Stored listing
========================================
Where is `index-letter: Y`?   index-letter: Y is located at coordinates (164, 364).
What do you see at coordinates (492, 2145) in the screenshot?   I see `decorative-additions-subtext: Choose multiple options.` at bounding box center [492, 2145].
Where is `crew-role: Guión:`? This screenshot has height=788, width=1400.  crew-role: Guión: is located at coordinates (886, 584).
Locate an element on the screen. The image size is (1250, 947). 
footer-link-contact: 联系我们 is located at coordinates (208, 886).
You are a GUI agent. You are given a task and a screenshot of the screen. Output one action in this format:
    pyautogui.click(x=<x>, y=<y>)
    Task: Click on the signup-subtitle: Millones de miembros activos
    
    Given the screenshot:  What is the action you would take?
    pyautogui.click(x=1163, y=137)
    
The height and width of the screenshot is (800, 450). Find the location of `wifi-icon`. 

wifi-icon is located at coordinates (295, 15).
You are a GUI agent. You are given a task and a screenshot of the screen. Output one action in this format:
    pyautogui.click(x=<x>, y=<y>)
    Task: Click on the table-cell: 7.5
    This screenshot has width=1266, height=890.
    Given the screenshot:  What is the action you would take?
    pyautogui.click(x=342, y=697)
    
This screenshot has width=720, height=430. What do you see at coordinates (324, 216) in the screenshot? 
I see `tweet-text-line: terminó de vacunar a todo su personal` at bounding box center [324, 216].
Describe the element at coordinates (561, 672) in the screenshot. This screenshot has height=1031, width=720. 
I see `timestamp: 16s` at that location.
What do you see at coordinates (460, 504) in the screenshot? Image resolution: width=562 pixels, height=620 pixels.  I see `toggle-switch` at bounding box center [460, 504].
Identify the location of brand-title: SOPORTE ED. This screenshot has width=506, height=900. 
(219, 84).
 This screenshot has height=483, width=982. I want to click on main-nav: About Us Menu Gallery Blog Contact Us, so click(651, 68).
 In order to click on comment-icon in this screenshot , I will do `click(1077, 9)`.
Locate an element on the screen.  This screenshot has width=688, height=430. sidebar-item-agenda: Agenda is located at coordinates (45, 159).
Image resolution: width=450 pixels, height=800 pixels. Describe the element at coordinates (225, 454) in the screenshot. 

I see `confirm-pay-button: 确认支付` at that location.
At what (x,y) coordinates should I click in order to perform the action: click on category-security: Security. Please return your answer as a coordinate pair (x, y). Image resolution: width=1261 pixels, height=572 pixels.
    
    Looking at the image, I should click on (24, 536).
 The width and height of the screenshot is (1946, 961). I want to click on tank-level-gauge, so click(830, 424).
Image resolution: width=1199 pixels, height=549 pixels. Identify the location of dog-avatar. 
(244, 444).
========================================
ACTIVITY:
Print the full listing above again, word for word, with every line kept the same.

RESULT OF THE TASK:
Where is `index-letter: Y`?   index-letter: Y is located at coordinates (164, 364).
What do you see at coordinates (492, 2145) in the screenshot?   I see `decorative-additions-subtext: Choose multiple options.` at bounding box center [492, 2145].
Where is `crew-role: Guión:`? This screenshot has height=788, width=1400.  crew-role: Guión: is located at coordinates (886, 584).
Locate an element on the screen. The image size is (1250, 947). 
footer-link-contact: 联系我们 is located at coordinates (208, 886).
You are a GUI agent. You are given a task and a screenshot of the screen. Output one action in this format:
    pyautogui.click(x=<x>, y=<y>)
    Task: Click on the signup-subtitle: Millones de miembros activos
    
    Given the screenshot:  What is the action you would take?
    pyautogui.click(x=1163, y=137)
    
The height and width of the screenshot is (800, 450). Find the location of `wifi-icon`. 

wifi-icon is located at coordinates (295, 15).
You are a GUI agent. You are given a task and a screenshot of the screen. Output one action in this format:
    pyautogui.click(x=<x>, y=<y>)
    Task: Click on the table-cell: 7.5
    This screenshot has width=1266, height=890.
    Given the screenshot:  What is the action you would take?
    pyautogui.click(x=342, y=697)
    
This screenshot has width=720, height=430. What do you see at coordinates (324, 216) in the screenshot? 
I see `tweet-text-line: terminó de vacunar a todo su personal` at bounding box center [324, 216].
Describe the element at coordinates (561, 672) in the screenshot. This screenshot has height=1031, width=720. 
I see `timestamp: 16s` at that location.
What do you see at coordinates (460, 504) in the screenshot? Image resolution: width=562 pixels, height=620 pixels.  I see `toggle-switch` at bounding box center [460, 504].
Identify the location of brand-title: SOPORTE ED. This screenshot has width=506, height=900. 
(219, 84).
 This screenshot has height=483, width=982. I want to click on main-nav: About Us Menu Gallery Blog Contact Us, so click(651, 68).
 In order to click on comment-icon in this screenshot , I will do `click(1077, 9)`.
Locate an element on the screen.  This screenshot has width=688, height=430. sidebar-item-agenda: Agenda is located at coordinates (45, 159).
Image resolution: width=450 pixels, height=800 pixels. Describe the element at coordinates (225, 454) in the screenshot. 

I see `confirm-pay-button: 确认支付` at that location.
At what (x,y) coordinates should I click in order to perform the action: click on category-security: Security. Please return your answer as a coordinate pair (x, y). Image resolution: width=1261 pixels, height=572 pixels.
    
    Looking at the image, I should click on (24, 536).
 The width and height of the screenshot is (1946, 961). I want to click on tank-level-gauge, so click(830, 424).
Image resolution: width=1199 pixels, height=549 pixels. Identify the location of dog-avatar. 
(244, 444).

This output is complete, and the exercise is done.